Native American Origins & Regional Tribes
Bering Strait Migration
- Period: 40,000 years ago (global ice age; climate extremely cold).
- Formation of an ice/land bridge called the Bering Strait.
- Connected Siberia (Asia) to Alaska (North America).
- Currently submerged under water; no longer visible.
- Migratory flow:
- Asians from Siberia crossed the bridge into Alaska.
- Continued southward migration all the way to present-day Mexico.
- Significance:
- These Asian migrants become the first people on the continent—“First Americans” or “First Native Americans.”
- Establishes the ancestral line for all later Native tribes in North, Central, and South America.

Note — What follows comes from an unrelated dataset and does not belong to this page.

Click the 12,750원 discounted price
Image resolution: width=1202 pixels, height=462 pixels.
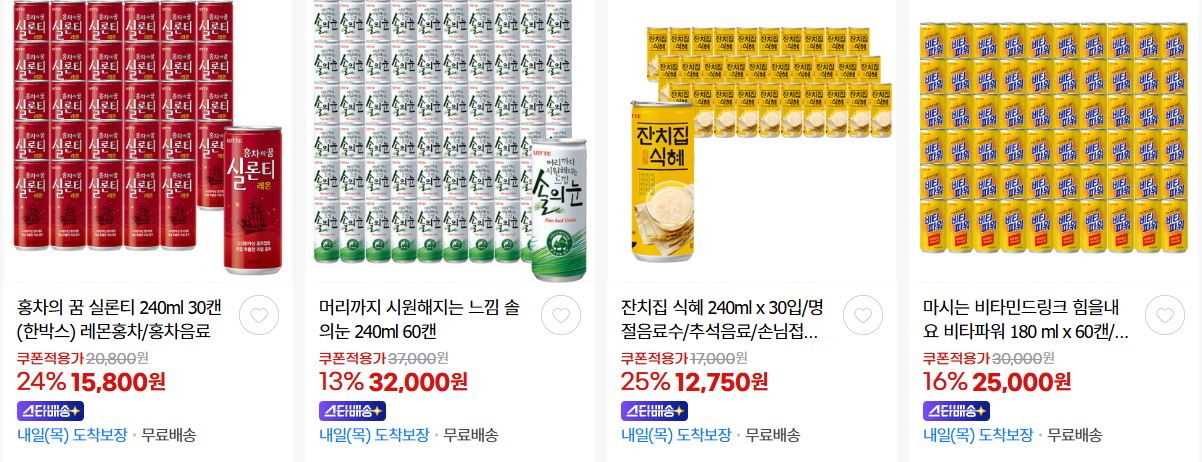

Mesoamerican Tribes (Present-Day Mexico)
- Definition: Native cultures located in what is now Mexico; collectively referred to as Mesoamerican tribes.
- Core characteristics:
- Highly advanced & complex societies—“way ahead of their time.”
- Achievements in:
- Irrigation and water-storage systems for agriculture.
- Astronomy, mathematics, multiple sciences.
- Sophisticated government structures and social classes.
- Robust infrastructure (buildings, roads, temples, etc.).
- Must-know tribes for exams:
- Aztecs
- Mayas (Maya)
- Incas (though Inca heartland is Peru, they are still grouped in the required list).
- Cultural cross-pollination:
- Their irrigation know-how and the crop maize later influence tribes farther north.
Transition to Present-Day United States
- Lecture will examine four U.S. geographic cultural regions:
- Northwest Region
- Southwest Region
- Great Plains
- Northeast Region
- Today’s focus begins with Southwest and Northwest.
Southwest Region (AZ, NM, NV & surrounding deserts)
- Tribes to remember: Pueblos and Anasazis.
- Primary subsistence: Farming (agriculture).
- Adopted advanced irrigation from contact with Aztecs & Mayas.
- Key crop introduced by Mesoamerican contact: maize (corn).
- Settlement pattern: Sedentary.
- Definition: Remain in one location; non-migratory.
- Habitat: Pueblos (villages) and cliff dwellings.
- Exam-style recall:
- “Identify one Southwest native tribe” → answer with Pueblo or Anasazi.
- “What crop spread from Mesoamerica to the Southwest?” → maize.
Pacific Northwest Region (AK, WA, OR, N. CA)
- Environment: Abundant rivers, lakes, and Pacific coastline; forested mountains (timber).
- Subsistence strategies:
- Fishing: salmon, shellfish.
- Hunting: some buffalo.
- Gathering: nuts & berries.
- Timber usage: building houses, canoes, weapons, and tools.
- Key tribe: Chinook.
- Adaptive principle: Each regional tribe tailors lifestyle to environmental resources (e.g., water & wood in the Northwest).
Sedentary vs. Nomadic
- Sedentary: Farming societies that stay in one place (e.g., Pueblos, Anasazis).
- Nomadic: Mobile groups following game or seasonal resources (contrast noted but not yet detailed in transcript).
Quick-Review Cheat Sheet (Potential Exam Prompts)
- "How did the first Americans arrive?" → Crossing the Bering Strait land bridge \approx 40,000 years ago.
- "Name three Mesoamerican civilizations." → Aztec, Maya, Inca.
- "Which crop diffused northward from Mesoamerica to the Southwest?" → Maize.
- "Identify one Southwest tribe and one Northwest tribe." → Southwest: Pueblo or Anasazi; Northwest: Chinook.
- "Define sedentary." → Staying in one place; non-migratory, often associated with farming and permanent dwellings.
Broader Connections & Implications
- Cultural diffusion: Technology (irrigation) and staple crops (maize) moved from more advanced Mesoamerican centers to neighboring regions, fostering development.
- Environmental adaptation: Native societies engineered their lifestyles—housing, diet, tools—around available ecological niches, showcasing deep environmental knowledge.
- Chronological anchoring: Understanding early migrations sets the foundation for interpreting subsequent colonial and modern U.S. history.